Trump quer medidas ainda mais duras
O presidente dos EUA, porém, não vem demonstrando interesse nas críticas. No início do mês, em entrevista ao programa 60 Minutes, da rede CBS, Trump foi questionado se as operações do ICE não estavam indo longe demais, considerando os inúmeros relatos de abusos.
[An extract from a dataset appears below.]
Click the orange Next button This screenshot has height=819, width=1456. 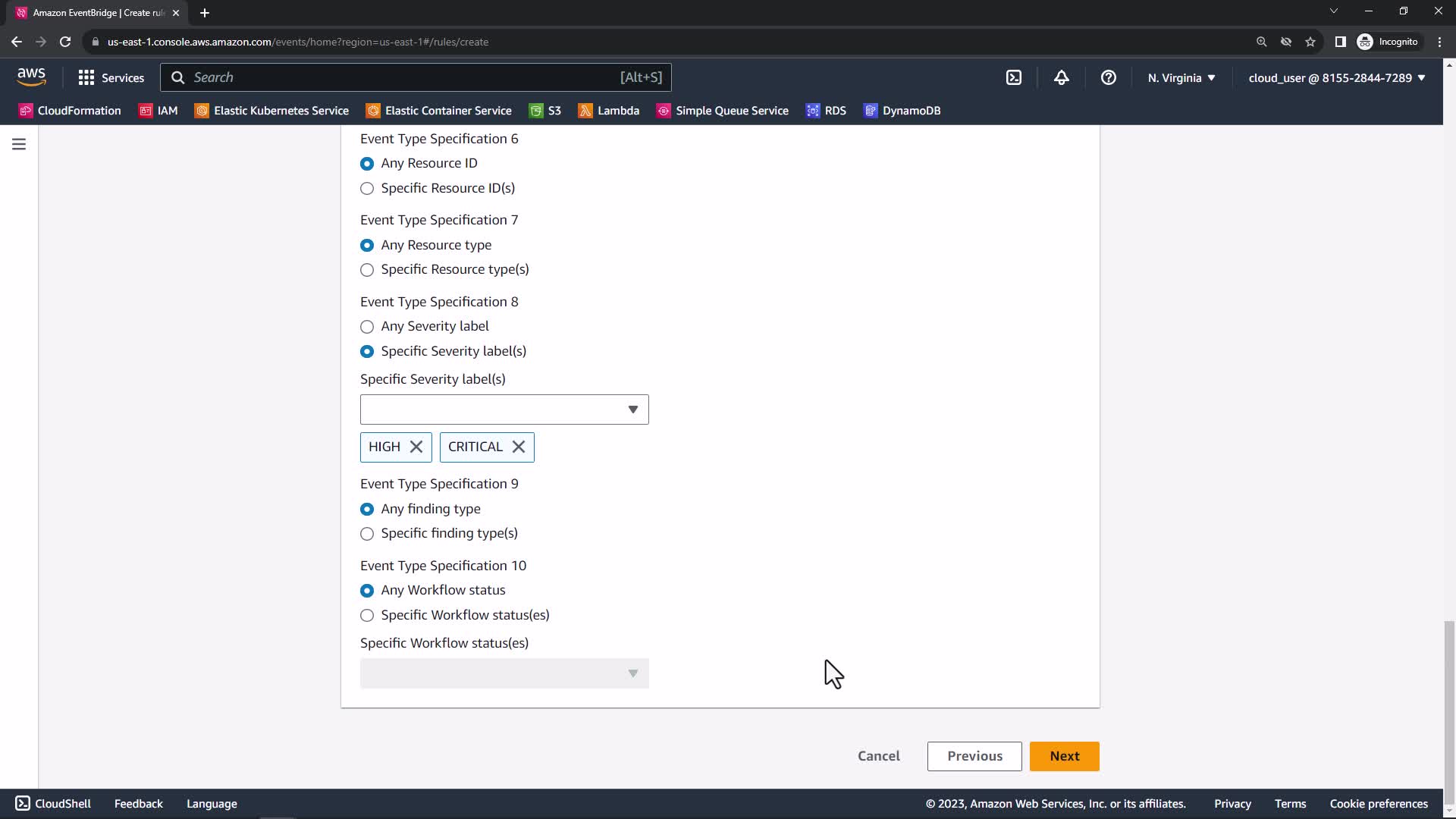tap(1064, 756)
Trump rechaçou a sugestão: “Acho que não foram longe o suficiente”, disse.
De acordo com uma reportagem do site americano The Intercept, o ICE está atualmente avaliando oferecer “bônus monetários” a caçadores de recompensas particulares para que eles localizem imigrantes em todo o país e os denunciem ao ICE.
Em meados deste ano, o presidente dos EUA reservou cerca de 170 bilhões de dólares em recursos adicionais para o Departamento de Segurança Interna e o ICE até 2029, como parte de sua lei orçamentária apelidada de “Big Beautiful Bill”. Com isso, o ICE se tornará nos próximos anos a agência de segurança mais bem financiada da história dos EUA.
O consultor de política públicas Aaron Reichlin-Melnick, especialista da ONG Conselho Americano de Imigração, exemplificou a escala desse financiamento: “Nos próximos quatro anos, o ICE terá mais dinheiro do que o FBI, a agência antidrogas DEA, o U.S. Marshals Service [agência ligada ao Departamento de Justiça] e a administração prisional combinados”.